Thursday night primetime? I worked hard today; I’ll just record it and watch it tomorrow.

It’s standard for others to pick up shows days or even years after you’ve watched them, and in many cases, they can binge them all at once. People have experienced six years of Lost in a matter of days.

Television is anytime, anywhere nowadays, with a new suggestion on your feed just as quickly as you finished watching your last one.

These advancements in television are incredible. It’s a beautiful thing that everyone can watch TV how and when they want and at their own pace. 

There is more content to share, which means more opportunities to connect, and the quality of the stories being told has undoubtedly risen.

Shows still act as social catalysts and create friendships — it’s just different now.

We still discuss, we still hypothesize, and we still love our favorite series — we just do it over a much quicker period.

I’m not saying one of these ways is better than the other; I love shorter seasons, and I love consistent scheduling. 

But I miss the discussion that surrounded Lost for five to nine months at a time and that shared experience of everyone going in blind.
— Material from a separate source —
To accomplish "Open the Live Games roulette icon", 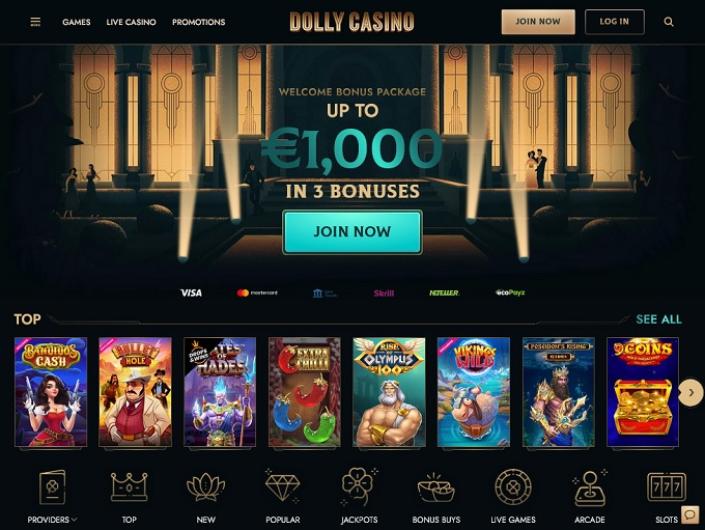I will [513, 487].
With people watching shows at different times, that shared mystery is gone.

The closest I’ve seen to that old school consumption methodology was Game of Thrones. It aired week to week. People held gatherings; the hype was real.

For me, though, it still felt like such a short chunk time. Game of Thrones was everywhere for the ten weeks it aired, then gone, and while the ending will stick in many viewers’ heads and get discussed on many discussion threads for years to come, it’s easy to just hit play and go on to the next series to ease your pain.

The odds are that whatever you choose to watch next will be a heck of a series, too. There has been an insane number of great shows the past decade, with many of them owing some part of their success to shorter schedules, streaming services, and the flexibility consumers have had to find them.

I’ve watched a lot of shows since Lost, and while I’ve occasionally been sad to see some conclude, I haven’t felt that same sense of loss since May 23, 2010.

For much of 2004-2010, Lost was in season, prompting discussion, bringing us closer, and giving us something to look forward to — together. The scheduling may have been inconsistent, but the series itself was a consistent part of our lives.

My sister, my best bud, and I shared that silence because we realized that we were leaving that part of our lives behind. 

Little did we know we were about to leave that particular era of television consumption behind us, as well.